──────── The records

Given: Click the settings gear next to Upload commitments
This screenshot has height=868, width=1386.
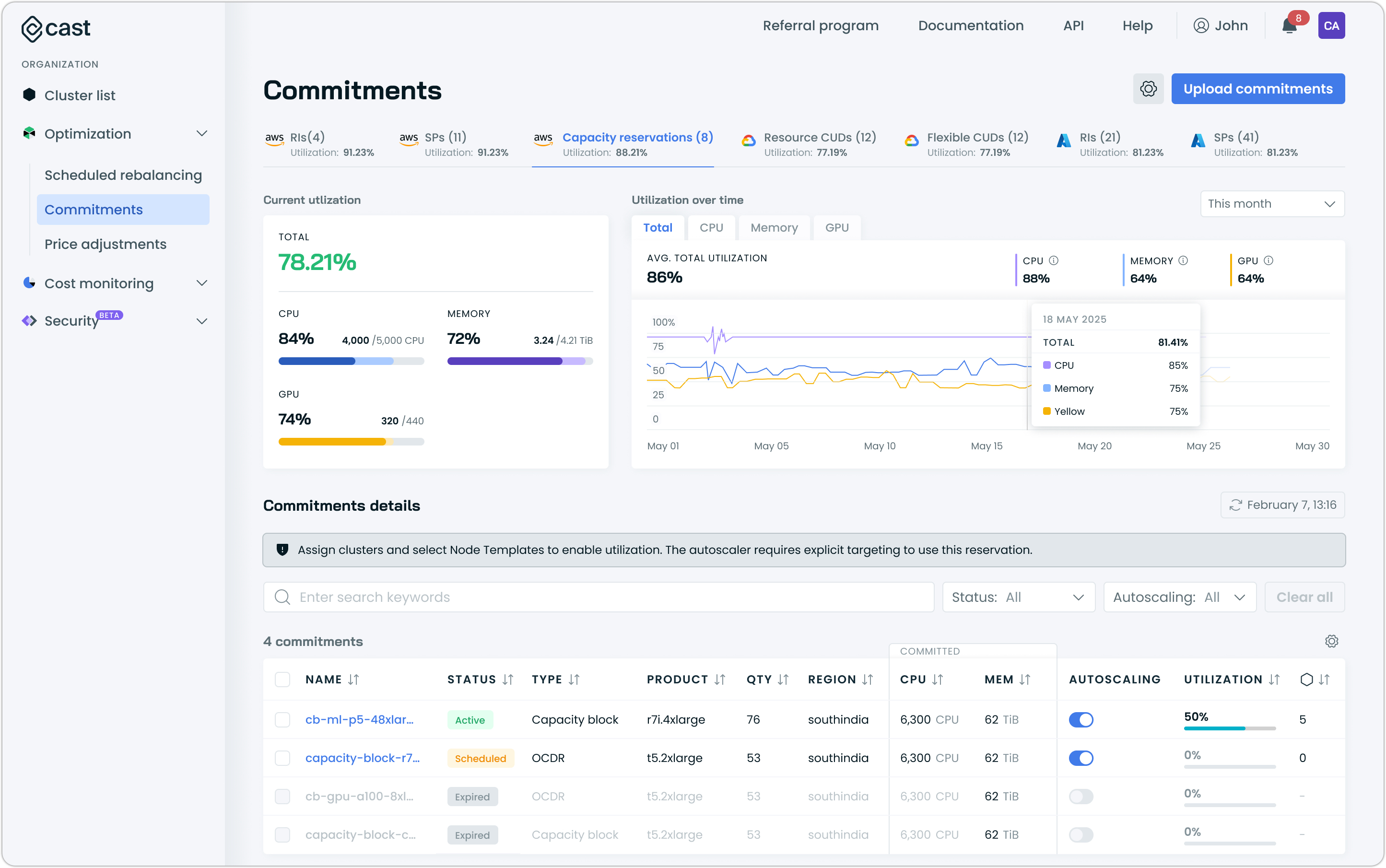Looking at the screenshot, I should [1148, 88].
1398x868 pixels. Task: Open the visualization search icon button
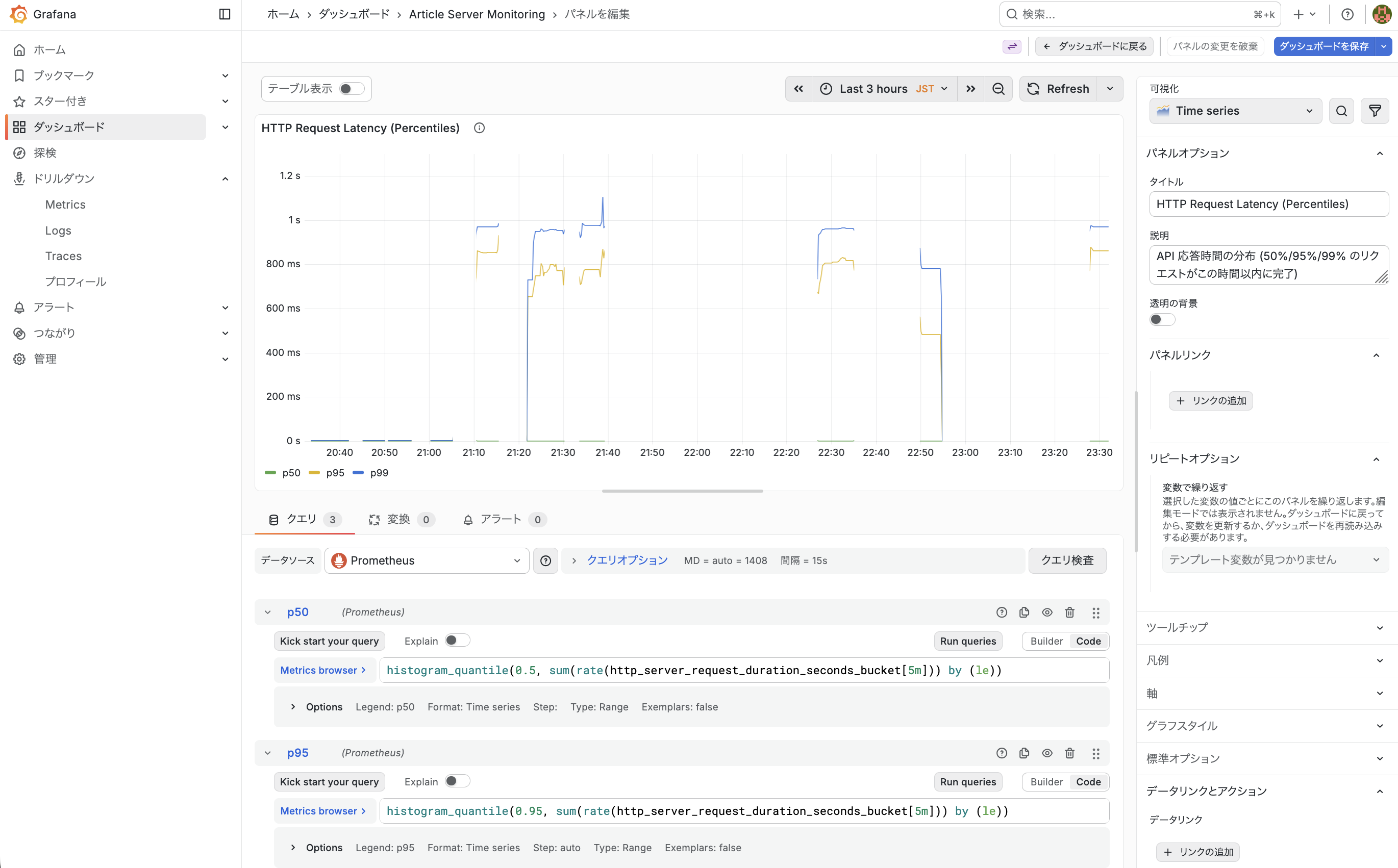[x=1341, y=111]
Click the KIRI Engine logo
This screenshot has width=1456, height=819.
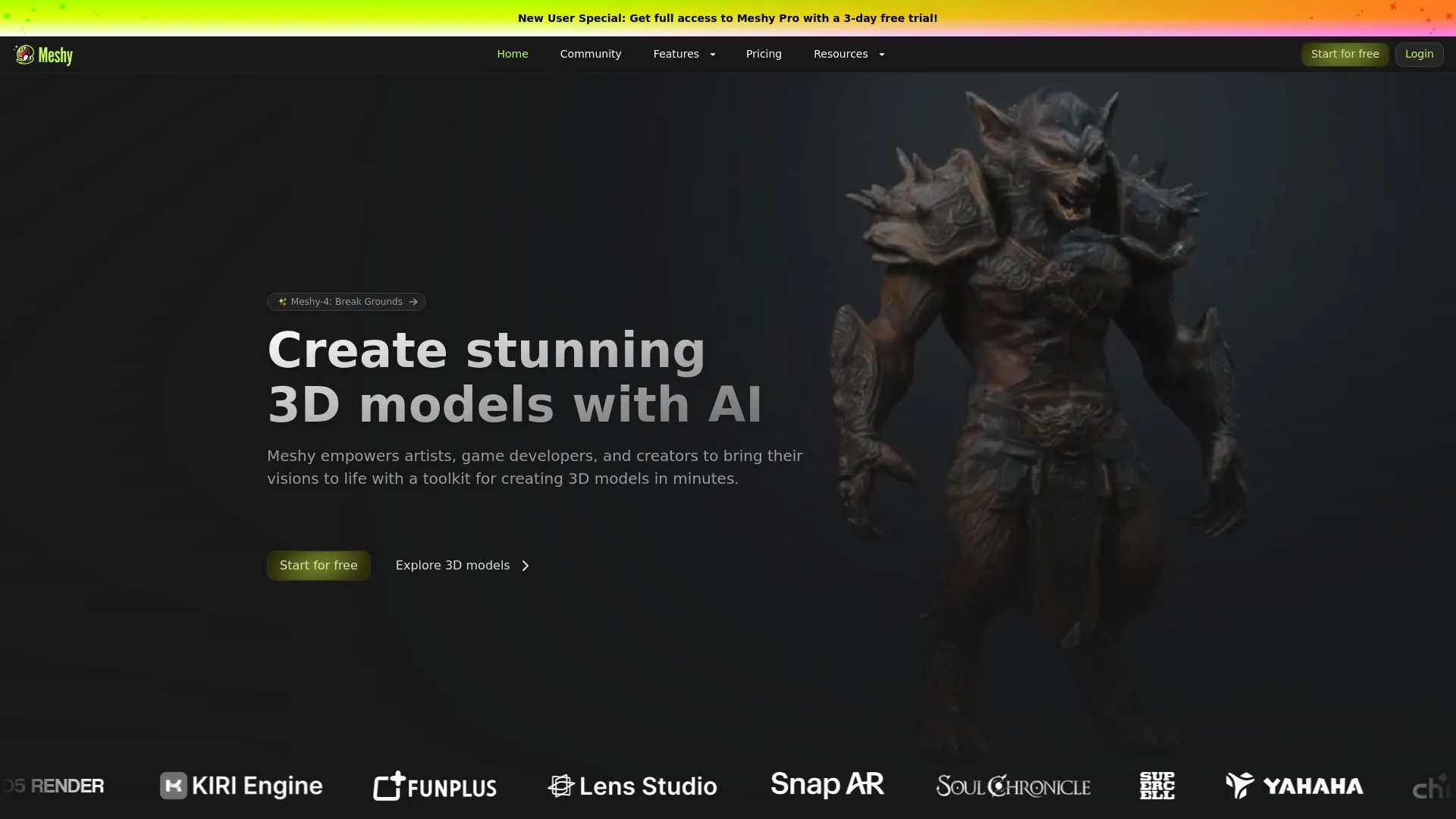pos(241,786)
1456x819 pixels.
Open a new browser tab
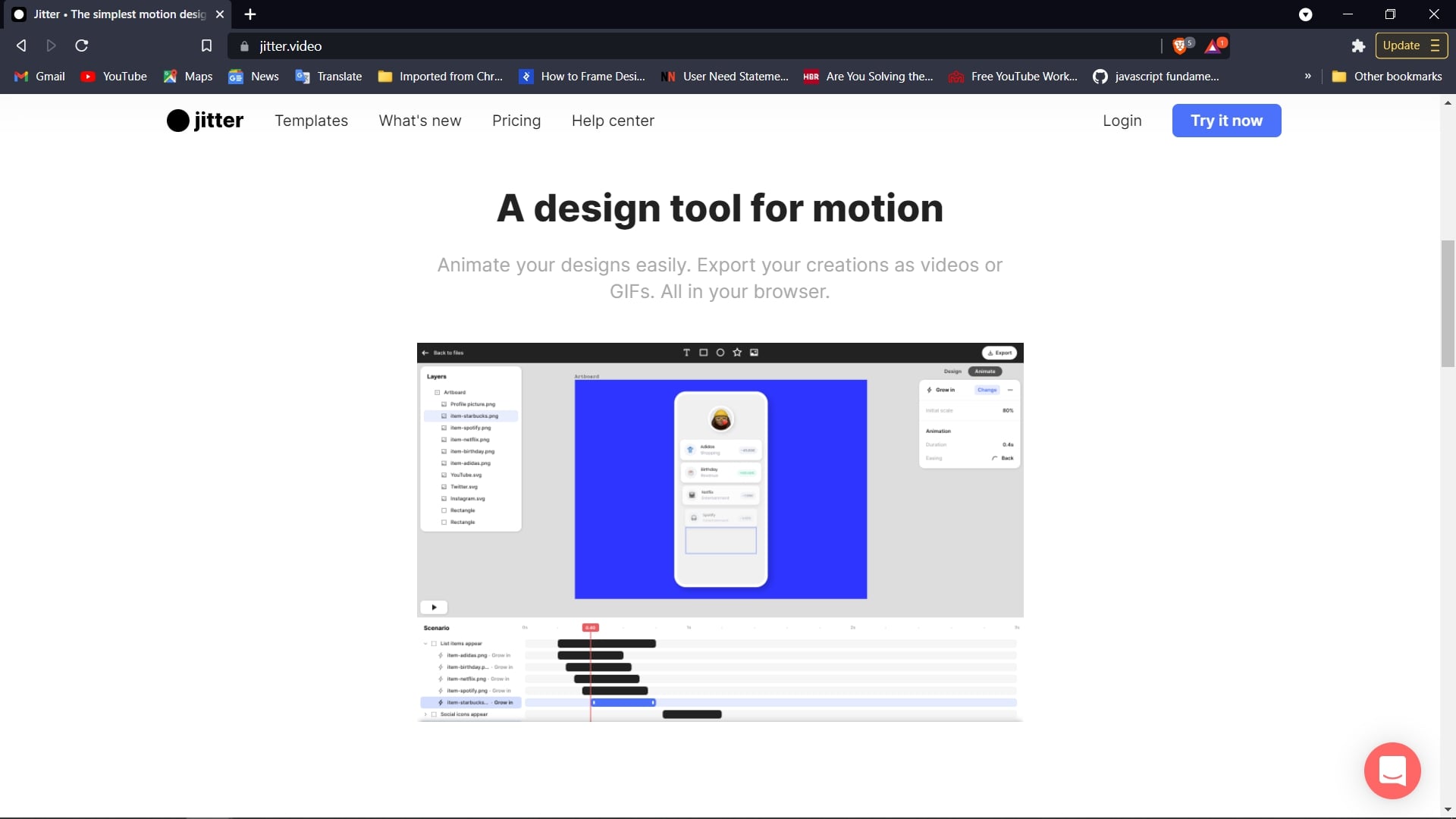tap(250, 14)
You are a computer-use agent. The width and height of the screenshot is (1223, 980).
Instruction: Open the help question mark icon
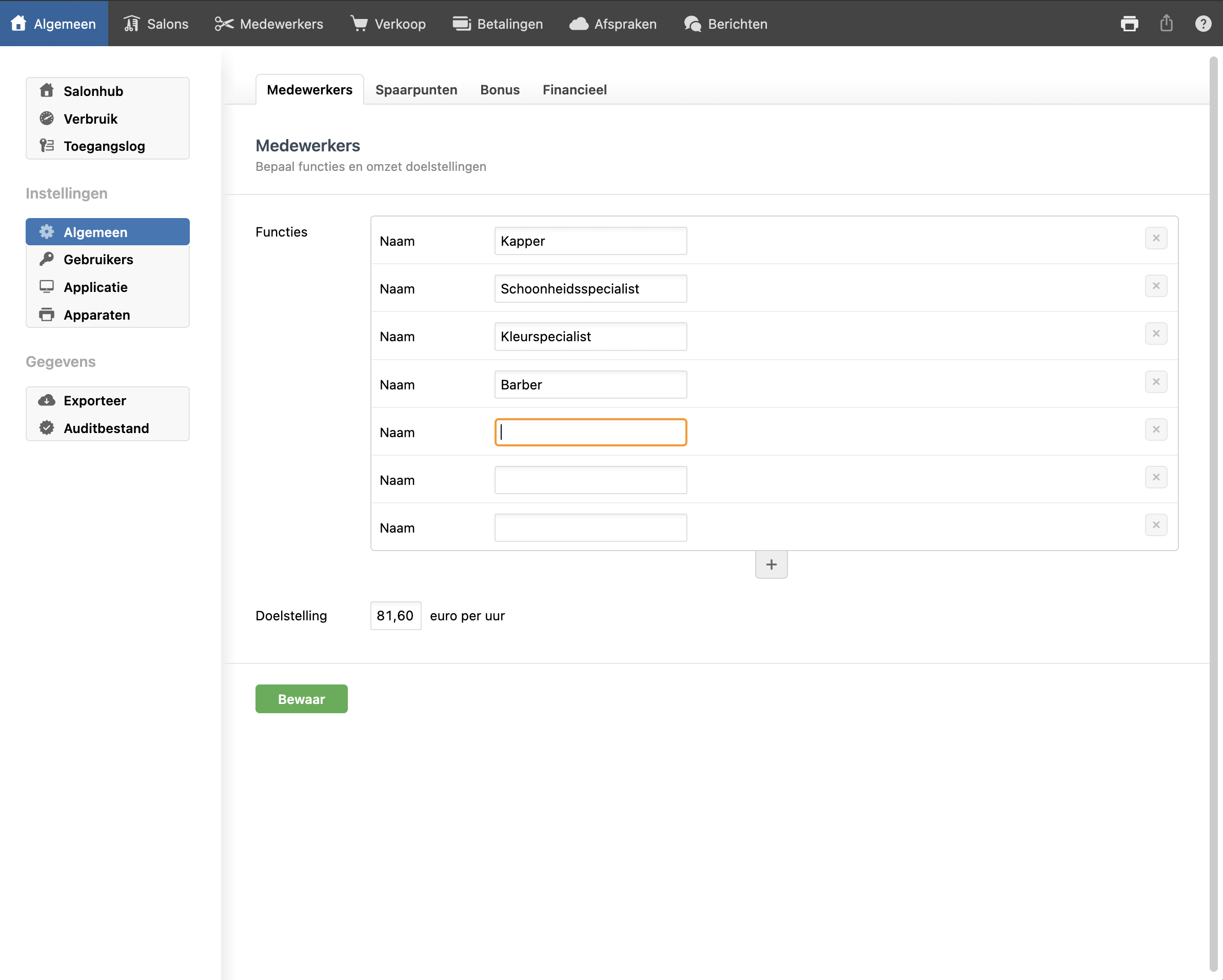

────────────────

Find and copy each line above holding "Click".

— Exercise solution —
Given: Click the settings gear next to Upload commitments
Click the KIRI Engine logo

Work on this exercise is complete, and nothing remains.